§ **Document passage**
::::::::::
As a result, this regulation revises provisions previously stipulated in PMK Number 147/PMK.03/2017, which covered the procedures for the registration and deletion of Taxpayer Identification Numbers (TIN), as well as the registration and revocation of VAT-Registered Person (PKP) status.
Read: Government Releases PMK 81/2024 on Coretax, 42 Old Regulations Revoked
In general, several provisions have been amended, clarified, or retained as they were. Some of the key changes include:
- Criteria for taxpayer registration locations
- The format of the Taxpayer Identification Number (TIN)
- Additional criteria for individuals who are not required but may voluntarily register for a TIN
- Provisions for updating taxpayer information
- Change in terminology from "Non-Effective Taxpayer" to "Inactive Taxpayer"
- Regulations regarding SPLN
- Provisions for TIN deletion
Aside from aligning with the launch of the Coretax system, these changes also address considerations in business processes, information technology, and database management.
Criteria for Registration Location
Similar to the previous regulation, PMK 81/2024 emphasizes that every individual or entity meeting the requirements must register as a taxpayer (WP) at the Tax Office (KPP).
::::::::::
Element and text position data:
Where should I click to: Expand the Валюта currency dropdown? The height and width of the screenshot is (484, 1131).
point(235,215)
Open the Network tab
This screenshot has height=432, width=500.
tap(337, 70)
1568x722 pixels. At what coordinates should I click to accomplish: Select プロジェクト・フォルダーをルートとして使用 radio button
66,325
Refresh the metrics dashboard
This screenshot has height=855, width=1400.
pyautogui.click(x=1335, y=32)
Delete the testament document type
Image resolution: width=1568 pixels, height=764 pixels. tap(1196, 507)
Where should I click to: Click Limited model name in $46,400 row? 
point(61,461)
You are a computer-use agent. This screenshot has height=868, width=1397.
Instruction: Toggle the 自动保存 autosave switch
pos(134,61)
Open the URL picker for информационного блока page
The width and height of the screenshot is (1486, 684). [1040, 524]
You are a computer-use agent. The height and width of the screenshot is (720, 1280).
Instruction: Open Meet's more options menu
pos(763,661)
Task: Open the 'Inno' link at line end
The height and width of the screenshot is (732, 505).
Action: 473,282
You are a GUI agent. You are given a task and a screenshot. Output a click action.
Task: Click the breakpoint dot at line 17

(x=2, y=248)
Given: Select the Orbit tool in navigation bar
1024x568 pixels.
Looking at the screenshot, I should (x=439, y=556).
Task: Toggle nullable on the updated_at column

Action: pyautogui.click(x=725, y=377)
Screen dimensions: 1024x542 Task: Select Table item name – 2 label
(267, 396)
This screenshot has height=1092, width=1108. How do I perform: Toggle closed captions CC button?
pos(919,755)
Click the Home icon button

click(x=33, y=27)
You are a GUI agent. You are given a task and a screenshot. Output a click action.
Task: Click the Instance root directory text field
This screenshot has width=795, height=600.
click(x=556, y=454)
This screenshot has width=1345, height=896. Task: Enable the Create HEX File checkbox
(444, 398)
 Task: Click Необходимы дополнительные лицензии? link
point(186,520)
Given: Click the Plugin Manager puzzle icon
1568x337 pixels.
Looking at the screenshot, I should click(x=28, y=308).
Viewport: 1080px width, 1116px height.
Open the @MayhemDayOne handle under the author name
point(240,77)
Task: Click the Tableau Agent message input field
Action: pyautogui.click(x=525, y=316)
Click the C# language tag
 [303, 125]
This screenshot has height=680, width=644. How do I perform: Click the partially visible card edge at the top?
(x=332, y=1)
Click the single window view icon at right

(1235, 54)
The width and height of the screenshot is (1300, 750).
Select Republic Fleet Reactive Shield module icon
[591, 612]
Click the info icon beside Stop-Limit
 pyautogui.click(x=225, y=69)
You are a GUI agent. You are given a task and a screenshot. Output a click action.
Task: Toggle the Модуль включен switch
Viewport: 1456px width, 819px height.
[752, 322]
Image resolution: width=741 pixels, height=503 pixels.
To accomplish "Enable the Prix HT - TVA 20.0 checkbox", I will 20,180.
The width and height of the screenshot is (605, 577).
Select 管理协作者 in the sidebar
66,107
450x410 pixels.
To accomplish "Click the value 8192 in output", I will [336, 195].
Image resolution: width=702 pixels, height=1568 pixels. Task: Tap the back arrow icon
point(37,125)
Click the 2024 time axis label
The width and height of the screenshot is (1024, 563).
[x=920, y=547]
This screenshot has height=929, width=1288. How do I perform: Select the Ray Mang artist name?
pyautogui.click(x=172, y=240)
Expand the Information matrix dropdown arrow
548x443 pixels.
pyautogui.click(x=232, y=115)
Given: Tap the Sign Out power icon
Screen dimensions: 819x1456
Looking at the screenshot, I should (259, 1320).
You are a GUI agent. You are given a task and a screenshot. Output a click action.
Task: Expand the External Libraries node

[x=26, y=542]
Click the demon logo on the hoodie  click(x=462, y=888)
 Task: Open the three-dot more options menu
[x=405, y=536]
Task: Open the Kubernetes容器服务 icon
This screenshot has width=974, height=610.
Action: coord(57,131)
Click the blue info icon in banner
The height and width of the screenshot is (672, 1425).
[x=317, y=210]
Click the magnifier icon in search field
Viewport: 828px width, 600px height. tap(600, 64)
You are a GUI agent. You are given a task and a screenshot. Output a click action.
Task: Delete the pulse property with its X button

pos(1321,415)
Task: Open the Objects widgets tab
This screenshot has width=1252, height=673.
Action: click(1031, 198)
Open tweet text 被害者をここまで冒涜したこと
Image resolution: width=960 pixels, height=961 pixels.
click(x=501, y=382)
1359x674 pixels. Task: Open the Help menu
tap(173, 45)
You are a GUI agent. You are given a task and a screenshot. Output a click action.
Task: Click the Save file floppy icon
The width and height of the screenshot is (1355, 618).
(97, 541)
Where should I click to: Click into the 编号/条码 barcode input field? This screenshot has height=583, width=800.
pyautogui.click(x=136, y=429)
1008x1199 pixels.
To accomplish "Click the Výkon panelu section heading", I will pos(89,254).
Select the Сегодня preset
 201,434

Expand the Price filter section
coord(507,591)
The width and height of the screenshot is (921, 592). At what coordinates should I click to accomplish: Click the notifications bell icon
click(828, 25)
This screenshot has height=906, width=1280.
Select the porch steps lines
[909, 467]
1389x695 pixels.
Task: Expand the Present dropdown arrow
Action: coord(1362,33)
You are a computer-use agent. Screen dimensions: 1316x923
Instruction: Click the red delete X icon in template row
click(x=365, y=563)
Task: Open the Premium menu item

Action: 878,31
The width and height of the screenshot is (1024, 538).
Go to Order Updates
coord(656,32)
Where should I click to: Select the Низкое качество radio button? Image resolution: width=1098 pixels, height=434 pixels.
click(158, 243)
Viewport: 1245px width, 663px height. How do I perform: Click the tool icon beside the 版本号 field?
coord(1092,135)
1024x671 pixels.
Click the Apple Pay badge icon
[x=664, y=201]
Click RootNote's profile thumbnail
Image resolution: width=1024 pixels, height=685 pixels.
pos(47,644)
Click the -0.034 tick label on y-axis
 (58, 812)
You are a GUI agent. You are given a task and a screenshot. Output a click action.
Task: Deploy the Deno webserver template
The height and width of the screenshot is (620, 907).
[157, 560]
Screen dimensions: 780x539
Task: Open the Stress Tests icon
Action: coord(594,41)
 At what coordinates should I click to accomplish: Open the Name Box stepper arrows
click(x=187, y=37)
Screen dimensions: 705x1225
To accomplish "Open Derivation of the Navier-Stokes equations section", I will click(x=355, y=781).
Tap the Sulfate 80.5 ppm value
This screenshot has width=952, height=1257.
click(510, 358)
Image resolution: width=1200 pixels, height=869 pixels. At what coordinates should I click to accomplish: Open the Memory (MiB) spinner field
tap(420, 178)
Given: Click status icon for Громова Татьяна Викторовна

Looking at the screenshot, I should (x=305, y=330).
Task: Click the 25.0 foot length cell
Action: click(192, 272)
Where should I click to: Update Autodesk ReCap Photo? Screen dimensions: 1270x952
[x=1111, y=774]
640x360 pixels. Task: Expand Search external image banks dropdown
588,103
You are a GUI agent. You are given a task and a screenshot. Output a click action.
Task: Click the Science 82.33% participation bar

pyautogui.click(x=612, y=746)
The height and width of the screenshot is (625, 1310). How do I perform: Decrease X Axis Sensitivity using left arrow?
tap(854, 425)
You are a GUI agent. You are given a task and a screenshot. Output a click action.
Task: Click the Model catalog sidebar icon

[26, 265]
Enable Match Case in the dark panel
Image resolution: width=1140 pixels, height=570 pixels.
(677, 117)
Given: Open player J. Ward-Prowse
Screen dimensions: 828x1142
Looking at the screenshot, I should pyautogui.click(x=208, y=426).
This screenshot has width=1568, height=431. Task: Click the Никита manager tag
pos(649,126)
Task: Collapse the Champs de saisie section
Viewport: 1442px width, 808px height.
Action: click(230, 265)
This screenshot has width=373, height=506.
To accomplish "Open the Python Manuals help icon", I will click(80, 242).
::::::::::
§ **Instruction**
List each key change named in the passage on PMK 81/2024. None of the lines are needed here.

§ **Task solution**
- Criteria for taxpayer registration locations
- The format of the Taxpayer Identification Number (TIN)
- Additional criteria for individuals who are not required but may voluntarily register for a TIN
- Provisions for updating taxpayer information
- Change in terminology from "Non-Effective Taxpayer" to "Inactive Taxpayer"
- Regulations regarding SPLN
- Provisions for TIN deletion